Connellan was caught only because a woman whose name he had taken from the phone book persistently complained to the bank when it sent her statements about a loan she had not taken out.

“Cases such as these before the courts, sadly, are becoming not uncommon,” Mr Rush said. “Twenty years ago, without the access of computers and without the access of, I suppose, carte blanche responsibility, with far more checks and balances, if one saw a bank employee stealing $30,000 that was considered to be a monumental amount of money. But . . . this matter went on for a protracted period of time.”

Putting Connellan in a bank was like putting a kid in a candy store. His gambling problems went back to his late teens, when he got caught up with illegal pokies in the Carlton area. He had two convictions for stealing from employers and one for having taken social security benefits while he was working. In 1996 he went into voluntary bankruptcy with debts of $40,000.

As with Toad, those who loved him had tried to save him from himself. Over the years there had been family meetings and family loans, his sister told the court.

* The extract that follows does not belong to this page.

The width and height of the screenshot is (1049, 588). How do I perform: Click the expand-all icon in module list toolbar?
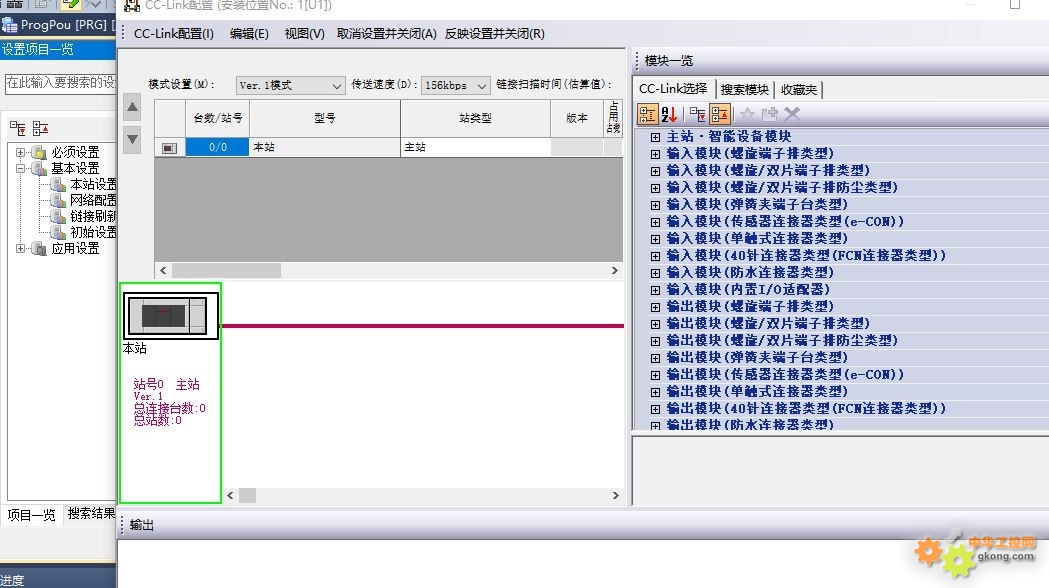[698, 115]
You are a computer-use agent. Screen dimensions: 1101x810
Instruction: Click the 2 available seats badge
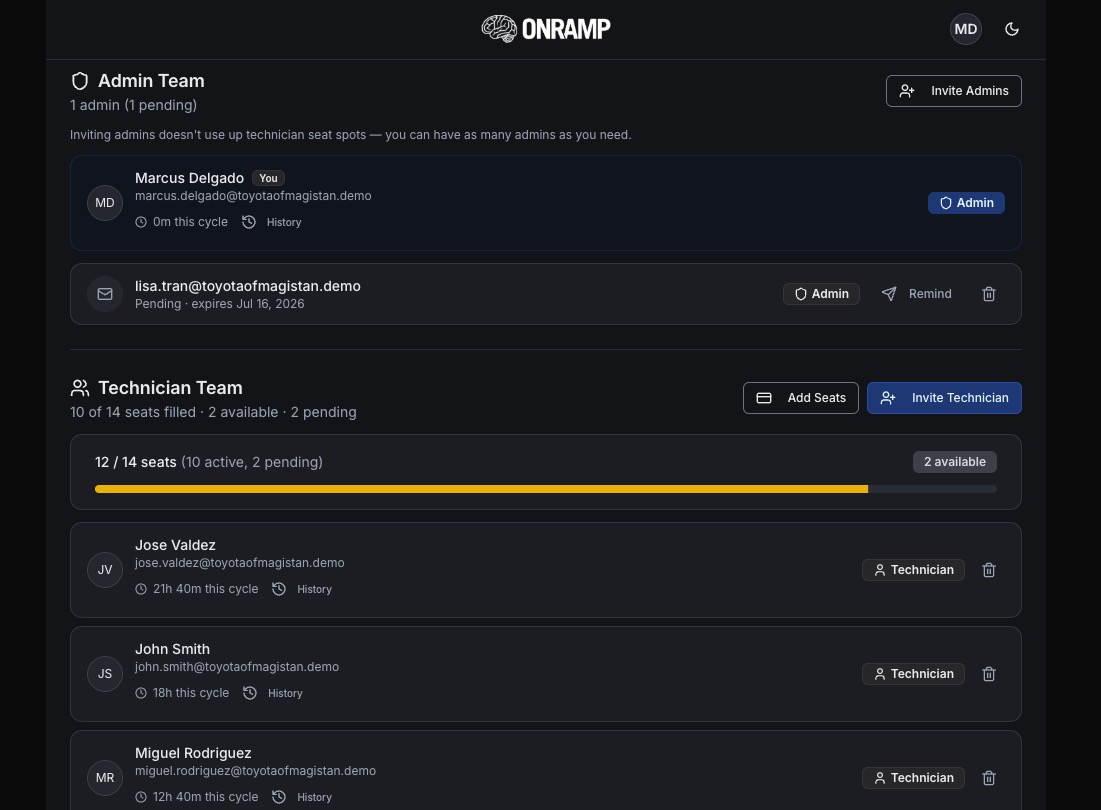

This time they acknowledged defeat. Mr Rush said Connellan had not applied for bail because his family knew he would be jailed.

“How does a person get over such an addiction?” Judge James Duggan asked Ian Joblin, a forensic psychologist reporting on Connellan.

“Probably being where he is, unfortunately, your honour,” Mr Joblin replied. “He was deceiving his wife, he was deceiving his employer . . . there was no possible way leading up to the time of his arrest that this man was going to stop of his own resources. It could not happen. He had no conscience.”

But incarceration would not solve his emotional problems, he said. “The whole issue of why one needs to gamble in order to find stimulation and excitation in life, those are the issues that need to be addressed.”

He said Connellan would need coercive conditions placed on his release and should be supervised by the Parole Board for an unusually long time.

Connellan had come down from the artificial high that followed his arrest, his sister said. “I think it was a sort of defence mechanism . . . In the time he has been at the Port Phillip Prison he is a much more sober, more focused man who is, I think, seeing the fact that at 44, `What have you got to show for it? And if you don’t change, your life is virtually over.’ ”

THE PAIN OF ADDICTION

FRANK De STEFANO
The former Geelong mayor gambled away $8 million belonging to clients of his accounting firm. Mr De Stefano, 53, gambled mainly at Crown Casino. He will face charges in the Supreme Court in September over the missing money.

TRACEY ANN HENDERSON
The 32-year-old was employed as the AFL’s membership manager when she began siphoning money from the league in a scam that netted her $374,000. Over nine months Henderson wrote 20 suspect cheques that were used for gambling or to pay back “loan sharks” at Crown Casino. Sentenced to 18 months’ jail.

SAMUEL RODEN
Described in the County Court as a “pathological gambler”, Roden stole $1.3 million from his employer. Roden was employed as a financial controller by a family import business in 1996 but after seven months he began forging his boss’s signature on cheques made payable to himself. He was sentenced to 27 months’ jail.

NICK VLAHOPANAGOS
An addicted gambler who threatened to set off a bomb outside Crown Casino on May 13, 1998. He sold his wife’s car and his new utility and gambled the money away at Crown. He pleaded guilty to the bomb incident and received an 18-month community-based order. He was ordered to do 200 hours of community work.

JIE HUA YU
Played the pokies at the Ferntree Gully Hotel while her 19-month-old son Brian was dying in a scorching locked car on a hot day in a case that shocked the nation. Yu, 41, was sentenced in 2001 to four years’ jail for the manslaughter of her son but in an unusual move she was paroled almost immediately for a psychiatric assessment.